Established in 2020 following the signing of a Memorandum of Understanding between the parties, the IF was tasked with helping alleviate the burden on the fiscus through bespoke blended financing solutions by sourcing and blending capital from the private sector, institutional investors, development finance institutions, and multilateral development banks.
Its aim is to do so by securing commercial, international and institutional investment for public sector infrastructure projects.
The government set aside R100bn for projects under the IF with the understanding that the private sector would then contribute R1 trillion to get projects to bankable stage in a decade through what is effectively a crowdfunding financial model. This allows projects to be implemented faster than has been traditionally the case.
So far, initiatives such as the Ports of Entry project, which includes the Cape Town Container Terminal Expansion, have generated regional economic benefits valued at R6bn and national benefits valued at R29bn.
The container expansion endeavour falls under Project Ukuvuselela, an initiative by Transnet to restore the operational capacity of rail infrastructure to cater for increasing volumes of the automotive industry.
The economic benefits of the project include reduced logistics costs, reduction in negative environmental externalities, less congestion damage to road infrastructure, and increased foreign direct investment.
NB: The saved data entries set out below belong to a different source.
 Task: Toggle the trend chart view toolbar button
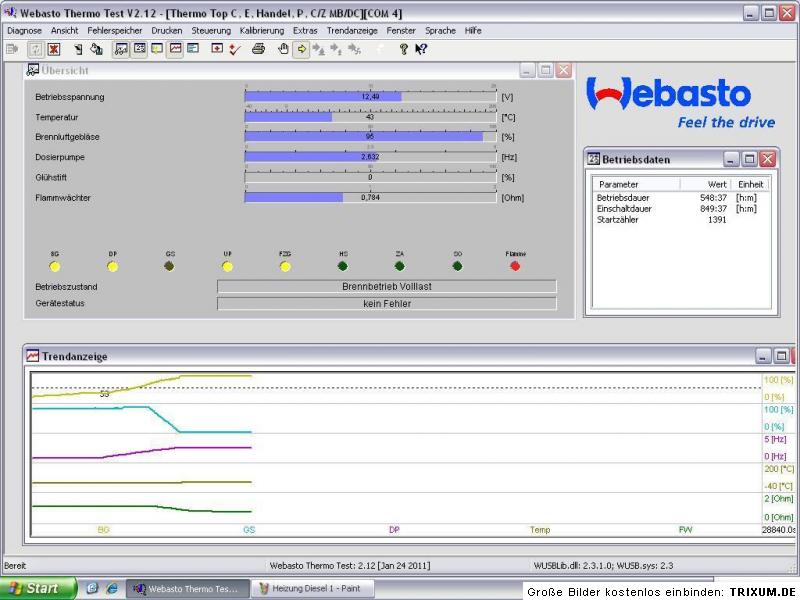click(176, 49)
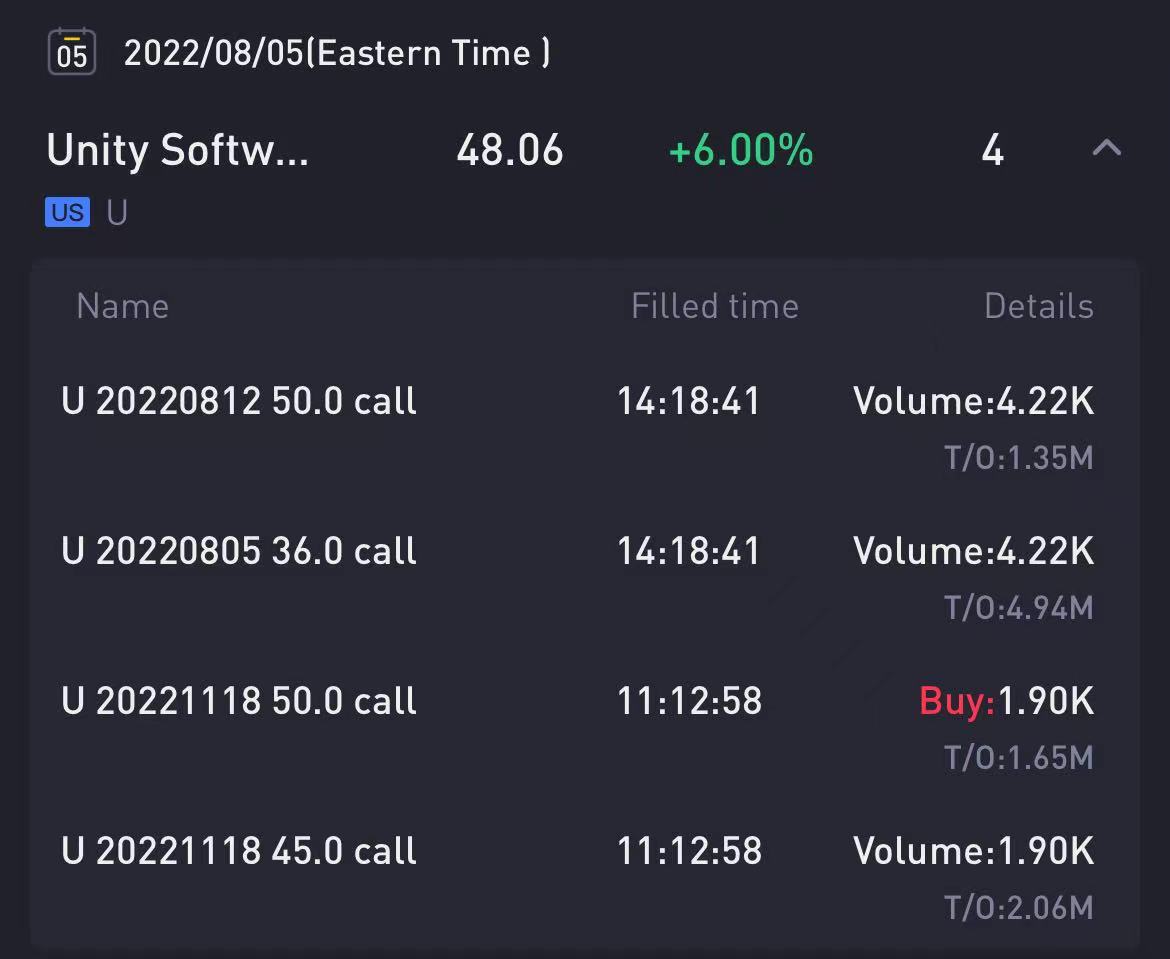Click the +6.00% change value
Image resolution: width=1170 pixels, height=959 pixels.
coord(740,150)
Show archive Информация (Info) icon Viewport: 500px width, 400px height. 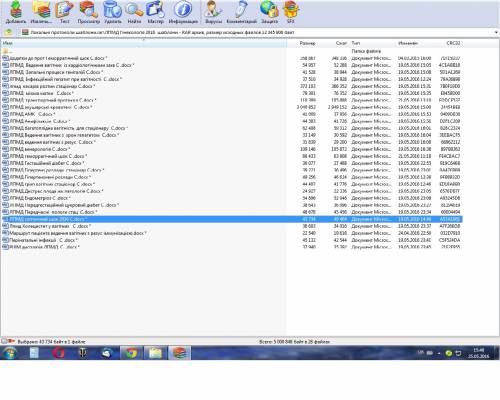[183, 12]
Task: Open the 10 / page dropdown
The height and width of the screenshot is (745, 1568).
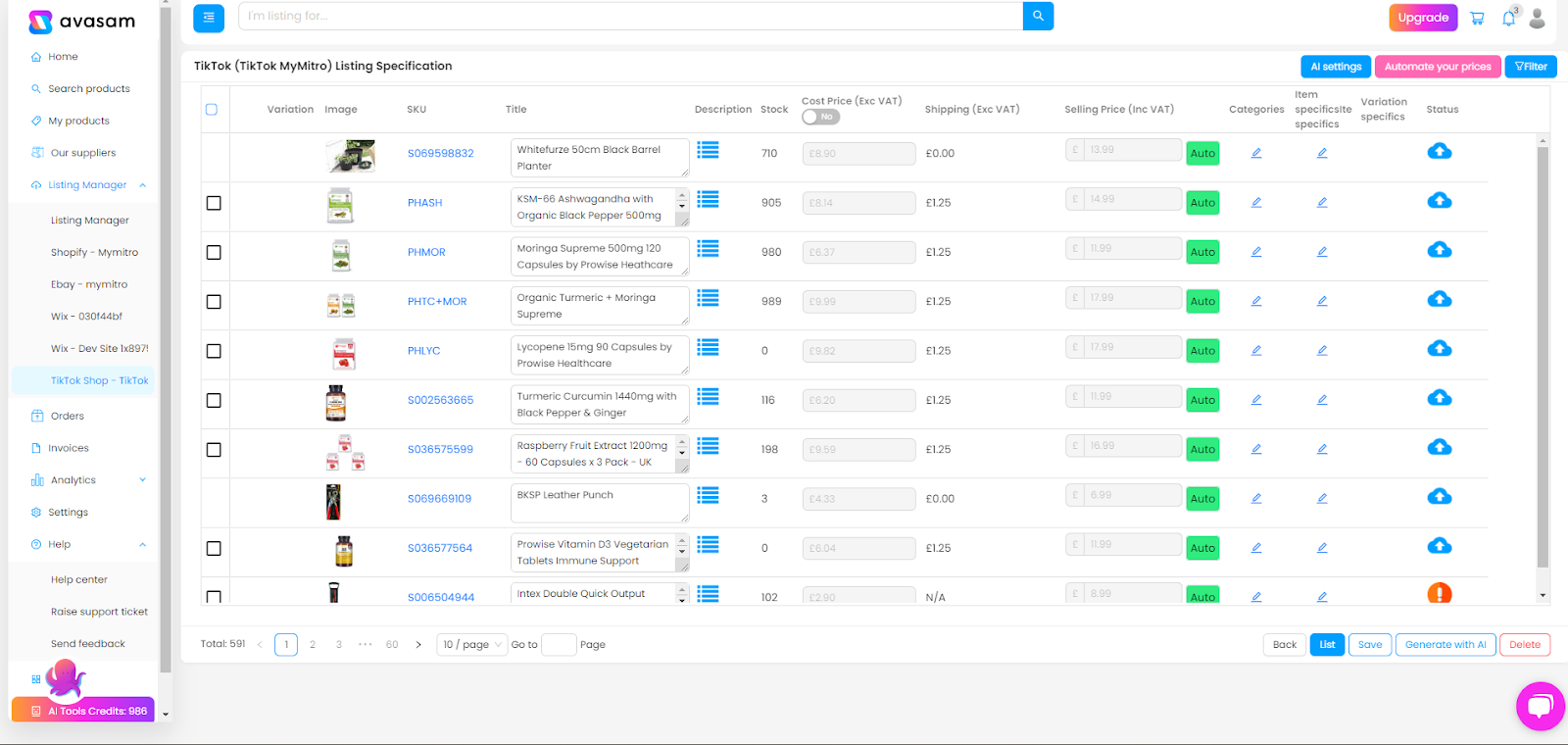Action: (x=472, y=645)
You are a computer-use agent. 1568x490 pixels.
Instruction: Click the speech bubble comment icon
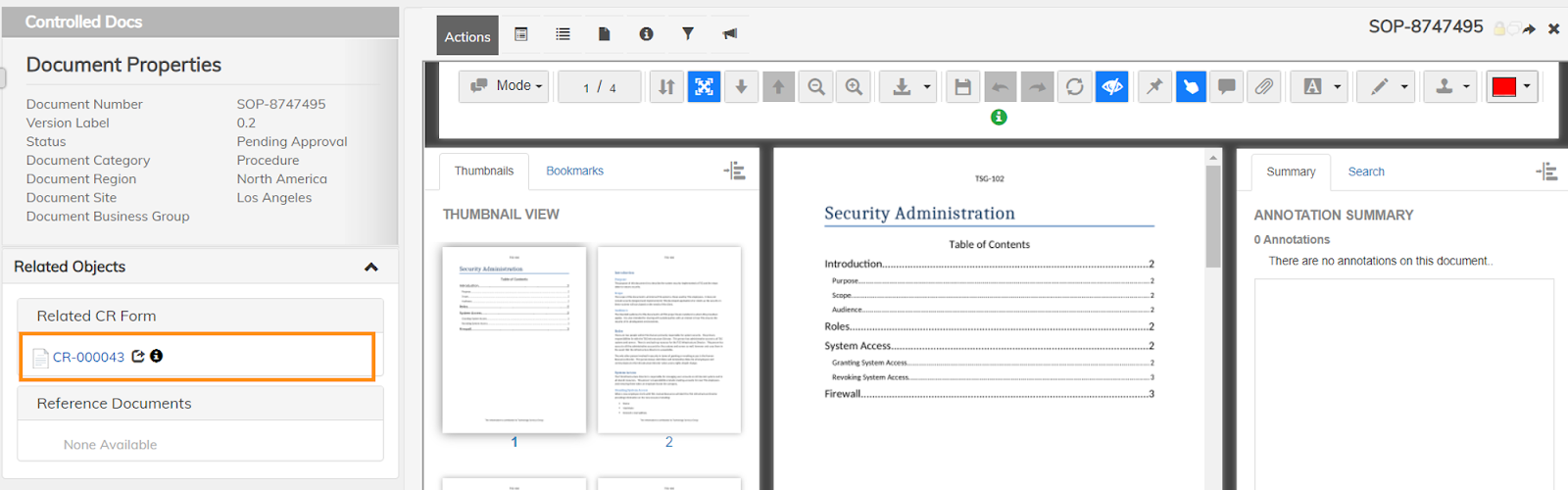(x=1226, y=87)
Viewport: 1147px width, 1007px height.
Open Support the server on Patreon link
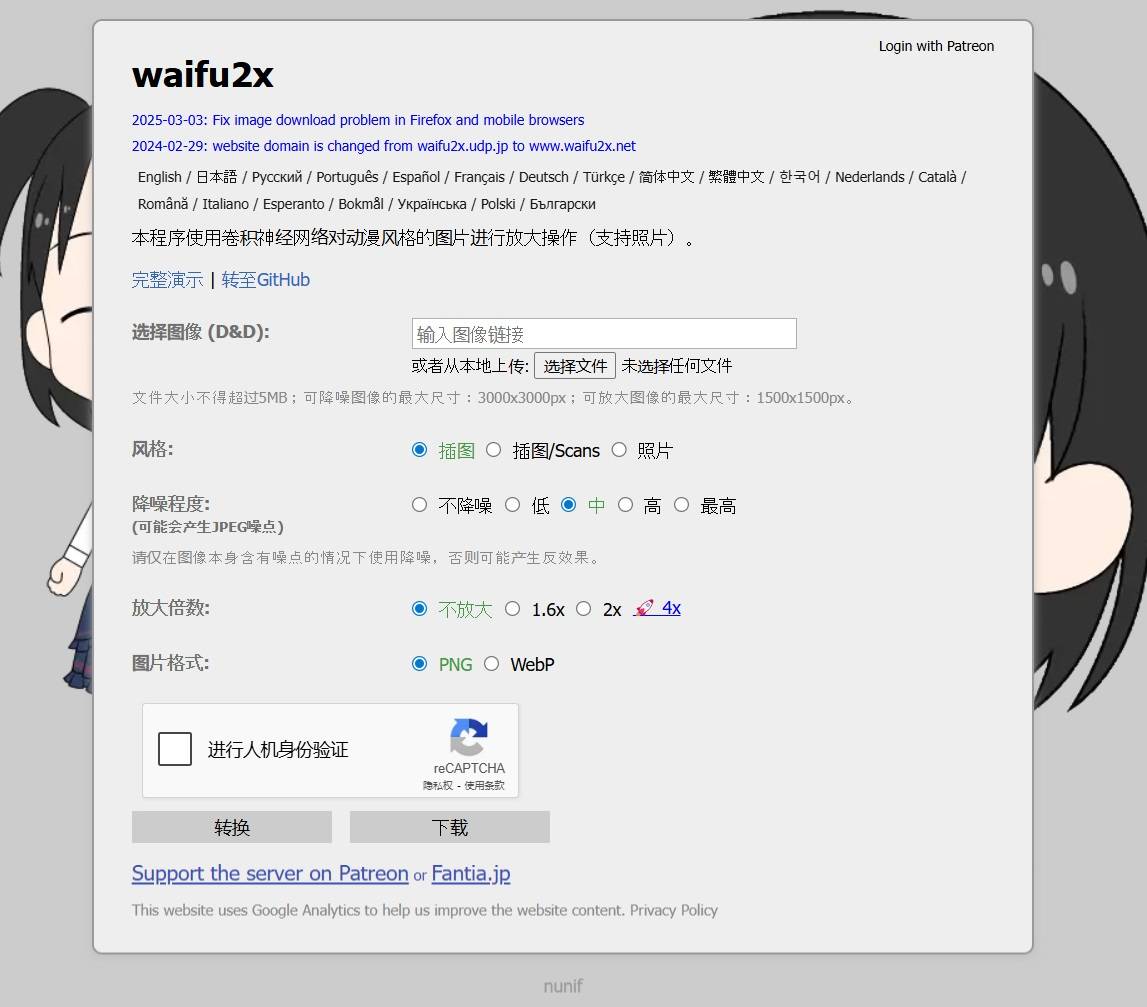[270, 874]

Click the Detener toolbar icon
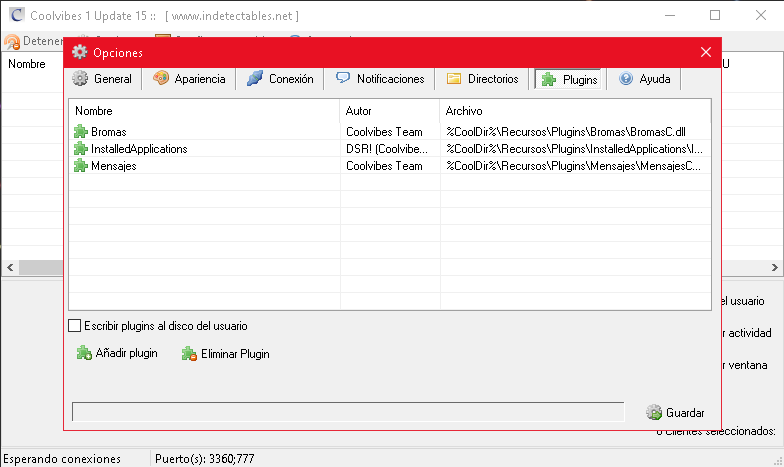12,42
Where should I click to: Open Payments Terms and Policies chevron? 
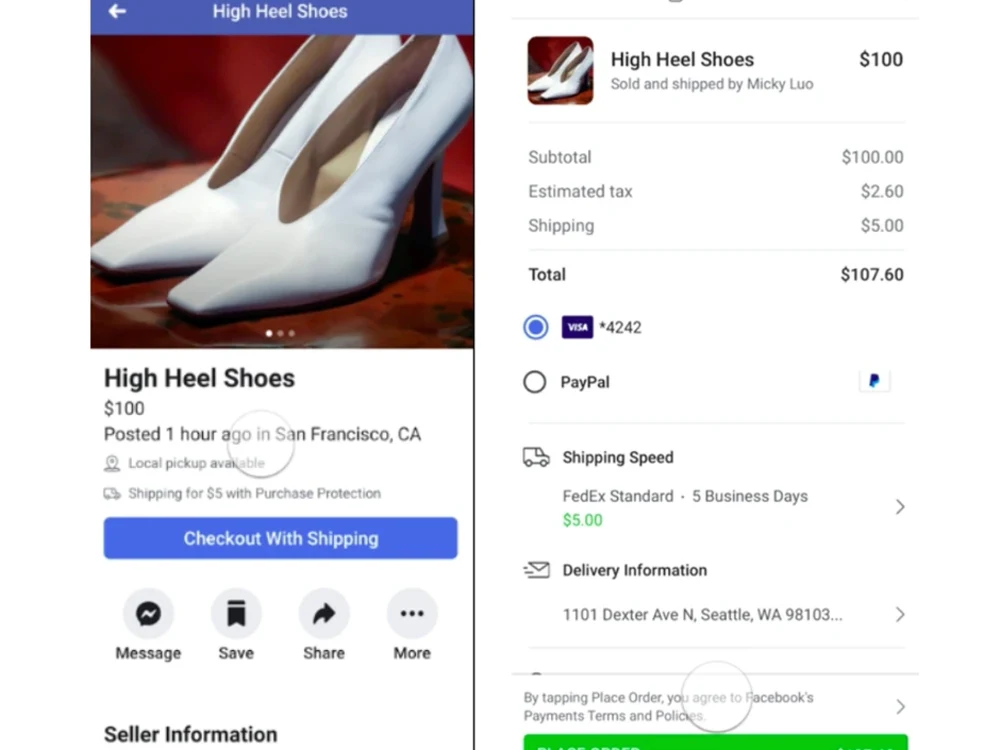pyautogui.click(x=900, y=707)
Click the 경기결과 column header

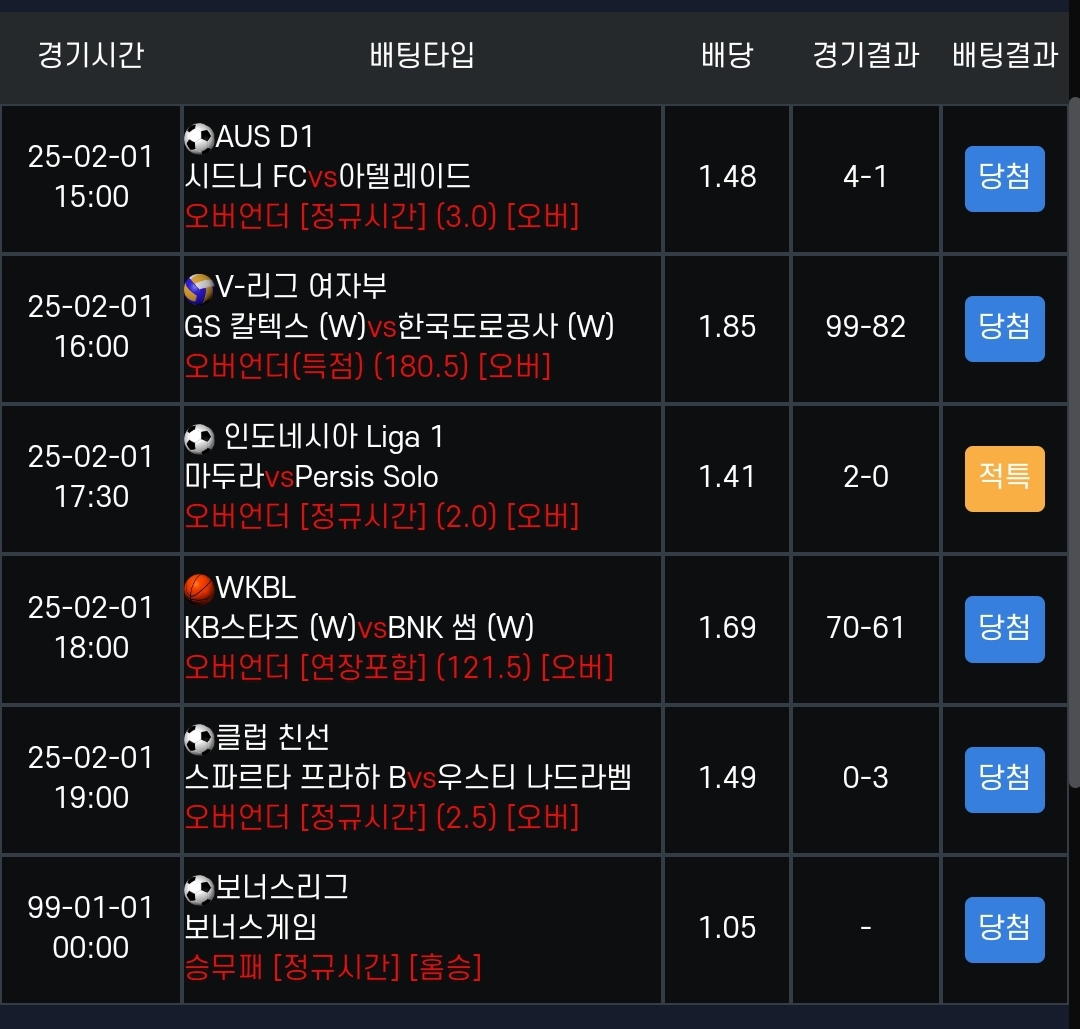(866, 55)
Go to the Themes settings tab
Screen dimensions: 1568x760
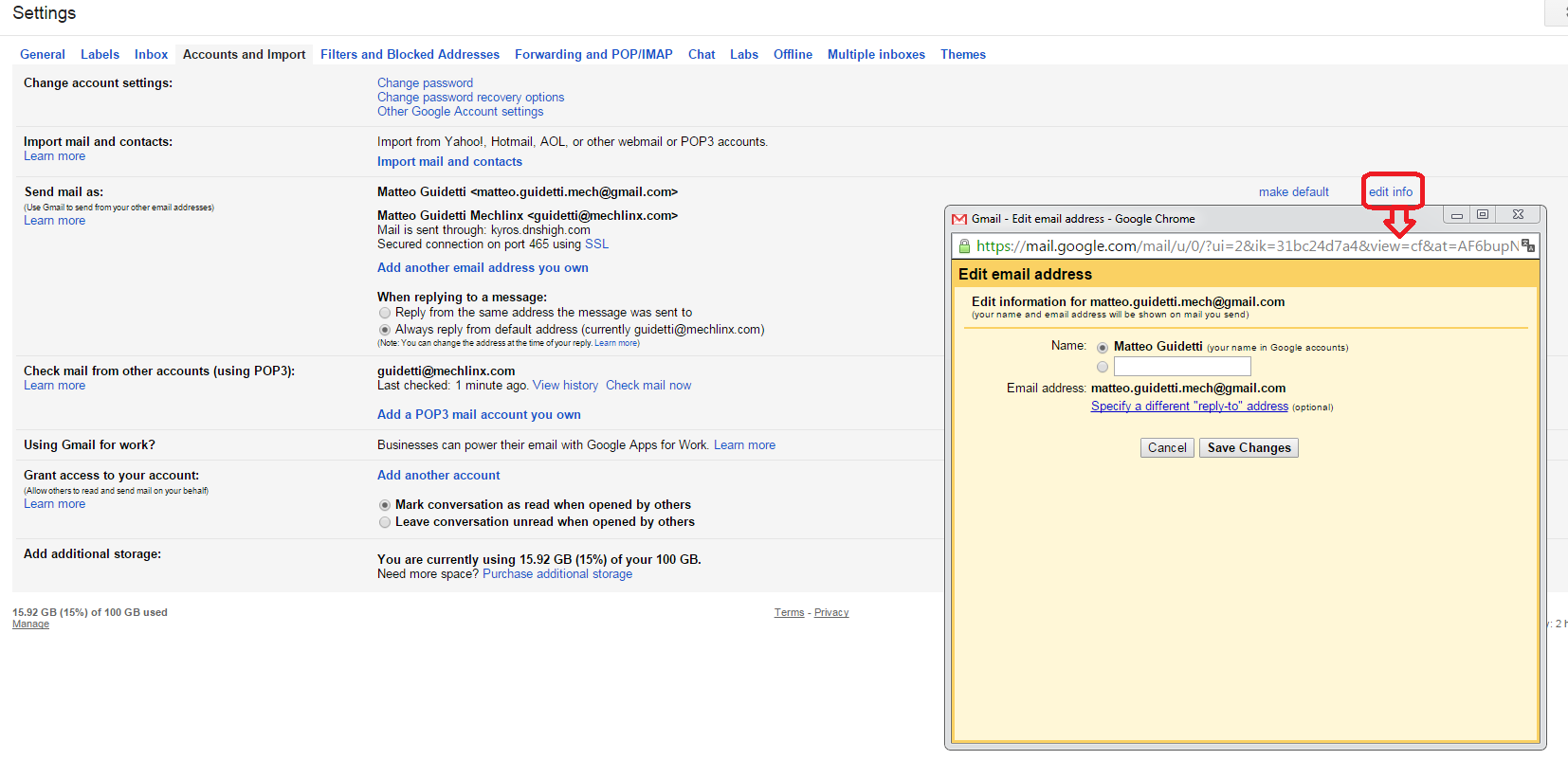(x=962, y=55)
Projects like Goodwood Station and Lufhereng, under the human settlements mandate, as well as the Olifants Management Model Programme in water and sanitation, are under construction.
The DBSA provides operational support to the IF, as well as enabling bankability of the projects. Among its services are technical assessment, coordination of due diligences and programme management up to financial close.
Currently, the IF has been entrusted by project sponsors with packaging and financing 26 blended finance projects, representing a combined capital value of R102bn.
“These initiatives span sectors such as water and sanitation, human settlements, student accommodation, transport, health, and municipal energy,” said Rakgate.
Among the 26 projects are:
- Human Settlements: Projects like Goodwood Station, Hospital Street, Midrand Heights, and Lufhereng Mixed-Use Development, totalling R8.7bn.
- Water and Sanitation: Initiatives like uMkhomazi and Olifants Management Model (Phases 2B, 2B+, 2D, and 2F), eThekwini Non-Revenue Water, and Moretele North Klipvoor schemes, totalling R51.2bn.
- Transport: Key projects such as the 6 Ports of Entry Public-Private Partnership, Ukuvuselela, and Cape Town Container Terminal Expansion, totalling R19bn.
- Student Accommodation: A suite of 10 projects across universities and TVET colleges, totalling R6.7bn.
- Health and Municipal Energy Public-Private Partnerships: Including Tygerberg Hospital and City of Johannesburg's Alternative Waste Treatment project, totalling R16.1bn.
“These projects are in partnership with various project sponsors, including the departments of home affairs, human settlements, water and sanitation, and higher education and training, along with municipal authorities and water boards,” said Rakgate.
The 26 blended finance projects have attracted R37bn over a four-year period from the R100bn allocated by National Treasury through the Budget Facility for Infrastructure for the IF, said Rakgate.
Complementing this are R54.8bn in private sector contributions and R6.7bn in public equity.
“This funding includes innovative instruments such as first-loss capital, concessional loans, credit enhancements, tariff and interest subsidies, and viability gap funding, all designed to enhance the projects' bankability,” said Rakgate.
“By aligning resources, expertise, and finance, the IF and DBSA continue to drive socio-economic development, support sustainability goals, and enhance the attractiveness of Southern Africa as a region for impactful investment,” Rakgate said.
In March, President Cyril Ramaphosa said the country needed almost R5 trillion more in infrastructure investments from the public and private sector to achieve infrastructure goals by 2030.